Tax Management Portfolio, Report of Foreign Bank and Financial Accounts (FBAR), No. 6085, discusses the history of the FBAR, FBAR reporting requirements, and enforcement relating thereto. The requirement to file an FBAR was first enacted in 1970 as part of the Bank Secrecy Act (BSA). The BSA created a network of required financial reporting that was designed to identify transactions that may evince money laundering, tax evasion, and other criminal activities. Among its provisions, the BSA requires U.S. persons with foreign bank accounts to report such relationships on timely filed FBARs.
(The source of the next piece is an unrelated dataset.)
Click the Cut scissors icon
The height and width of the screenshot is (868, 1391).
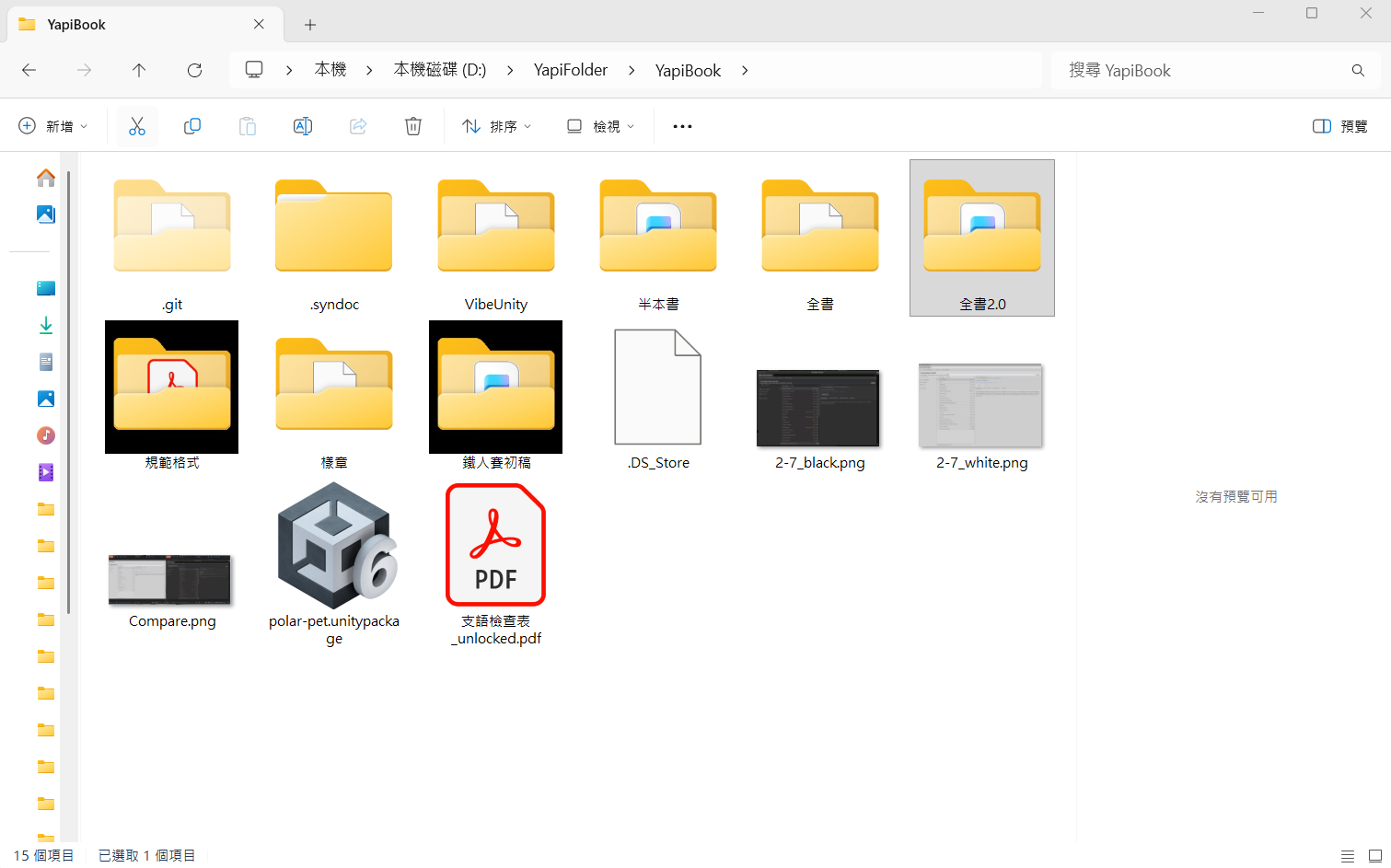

Initially intended to be a useful tool in investigating criminal and terrorist activities, the FBAR filing requirement has become a very valuable instrument of prosecutorial leverage, especially with respect to tax evasion cases. FinCEN, generally charged with enforcing the BSA, has delegated the enforcement of FBAR compliance to the IRS.

An FBAR must be filed by a U.S. person who has a financial interest in or signature authority over one or more foreign financial accounts with an aggregate value greater than $10,000 at any time during the calendar year. A counterpart to the FBAR filing requirement is the requirement to maintain the records relating to the foreign accounts for five years. This Portfolio explores each element of these requirements and provides a detailed discussion of the filing and recordkeeping obligations.

Failure to file the FBAR or maintain the required records carries steep statutory penalties, especially if the government determines that the violation was willful. This Portfolio discusses the rules and regulations relating to the FBAR penalties, recent developments relating to the definition of “willfulness” in the FBAR context, trends in penalty enforcement (e.g., prosecution, litigation, and voluntary disclosure programs), and possible penalty defenses.

Because the FBAR penalty is a Title 31 penalty, it is not subject to the deficiency and collection procedures of Title 26. This Portfolio analyzes the available administrative and judicial avenues to challenge the FBAR penalties as well the government's ability and procedures to collect them.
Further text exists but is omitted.